Eerie mysteries unlocked in ‘The Skeleton Key’

“The Sixth Sense” started a trend that few movies have been able to successfully replicate.

Six years after the “I see dead people” blockbuster was released, most horror-thrillers are hopeful to deliver a BIG SHOCK ENDING. Recent cinematic efforts such as “Hide and Seek,” “High Tension” and “Secret Window” structure an entire plot around a revelation that: 1) inevitably disappoints and 2) causes the rest of the film not to make sense in retrospect.

Given that track record, it’s refreshing to see “The Skeleton Key,” a movie that gets the ending right.

The setup to this haunted bayou tale isn’t particularly exceptional, but the finale is eerie and downright fascinating. The twist also brings a new level of depth to the material that preceded it.

That’s all good news for actress Kate Hudson, who literally had not made a decent movie since her Oscar-nominated role in 2000’s “Almost Famous.” Hudson stars as Caroline, a New Orleans hospice worker who’s become disenchanted with her profession.

Kate Hudson, right, and Peter Sarsgaard star in The

“It’s supposed to be a business about caring, but they couldn’t care less,” she says.

So she leaves her hospital job to take a home-care stint in a remote part of Louisiana. Her patient is Ben (John Hurt), who recently suffered a stroke while in the attic of the 30-room estate he shares with his wife, Violet (Gena Rowlands).

Violet is protective of her home of four decades and doesn’t much appreciate the thought of New Jersey-born Caroline roaming around the place, because she “wouldn’t understand the house.”

Before long it’s clear that Ben is trying to escape the confines of his wife and the locale. Caroline also begins investigating a connection between the house’s past owners and their penchant for practicing hoodoo, an Americanized version of voodoo popular among the black culture of the region.

But as the young lawyer (Peter Sarsgaard) who is handling the estate asks, “Are you a nurse or a detective?”

Sure, the whole Southern Gothic setting for a horror film has been done to death – big surprise that the opening shot finds the camera drifting through an army of weeping willows. “The Skeleton Key” doesn’t necessarily manipulate this setting better than, say, “Angel Heart.” But the overall aura does help bolster the suspense, despite nothing much happening in the story beyond the stair step revelations leading to the central mystery.

Screenwriter Ehren Kruger, who adapted the masterful “The Ring” remake as well as its dull follow-up, “The Ring Two,” admirably strives to keep things subtle. He and director Iain Softley (“The Wings of the Dove”) don’t resort to overblown special effects to galvanize the visuals, instead selecting old-fashioned techniques such as contorted camera angles and moody lighting.

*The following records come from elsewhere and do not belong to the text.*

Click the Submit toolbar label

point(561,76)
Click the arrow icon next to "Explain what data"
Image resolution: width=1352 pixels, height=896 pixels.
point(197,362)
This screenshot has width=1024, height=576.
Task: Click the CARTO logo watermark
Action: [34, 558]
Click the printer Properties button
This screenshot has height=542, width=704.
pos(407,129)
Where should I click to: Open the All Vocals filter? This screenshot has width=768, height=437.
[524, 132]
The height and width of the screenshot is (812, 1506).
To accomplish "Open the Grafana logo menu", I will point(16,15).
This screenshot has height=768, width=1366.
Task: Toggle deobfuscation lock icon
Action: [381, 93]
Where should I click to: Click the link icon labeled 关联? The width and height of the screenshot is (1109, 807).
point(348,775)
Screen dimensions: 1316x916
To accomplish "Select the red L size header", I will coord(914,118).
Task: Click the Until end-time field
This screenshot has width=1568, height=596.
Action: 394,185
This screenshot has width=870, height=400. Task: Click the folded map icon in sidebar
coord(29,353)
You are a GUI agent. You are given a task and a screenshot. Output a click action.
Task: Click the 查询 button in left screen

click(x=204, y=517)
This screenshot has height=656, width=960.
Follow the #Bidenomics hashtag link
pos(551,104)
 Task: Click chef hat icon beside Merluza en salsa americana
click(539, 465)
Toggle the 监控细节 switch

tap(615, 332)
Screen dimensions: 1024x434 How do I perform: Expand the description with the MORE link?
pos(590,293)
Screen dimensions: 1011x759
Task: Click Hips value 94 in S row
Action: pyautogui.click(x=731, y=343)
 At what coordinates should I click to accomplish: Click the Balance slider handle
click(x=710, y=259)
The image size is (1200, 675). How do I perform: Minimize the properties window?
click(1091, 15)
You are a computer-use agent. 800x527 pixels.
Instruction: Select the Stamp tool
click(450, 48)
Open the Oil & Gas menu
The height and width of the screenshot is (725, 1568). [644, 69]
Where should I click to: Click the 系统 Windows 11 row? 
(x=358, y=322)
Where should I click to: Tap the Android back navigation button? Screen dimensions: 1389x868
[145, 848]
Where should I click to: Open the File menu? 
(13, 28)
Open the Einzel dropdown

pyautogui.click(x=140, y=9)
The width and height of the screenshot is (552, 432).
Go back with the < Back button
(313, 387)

The momentum only really kicks up once Caroline begins to apply the knowledge she has learned about hoodoo to battle her tormentors. Who knew sprinkling brick dust in front of a doorway can keep those who wish to harm you from entering?

One of the nice concepts that the filmmakers explore is that this type of magic “can’t hurt you if you don’t believe.” At first Caroline tries to scientifically rationalize the results – if a patient thinks a spell has rendered him mute, then maybe he’ll respond to a faux magic cure in the same way a placebo might work.

But she soon realizes there are things beyond mere psychosomatics that lurk in those decaying swamps.

Guess that mindset applies to the ending of the picture as well. If you can fully embrace the “Sixth Sense”-style switcheroo, then “The Skeleton Key” may haunt you long after the lights in the theater go up.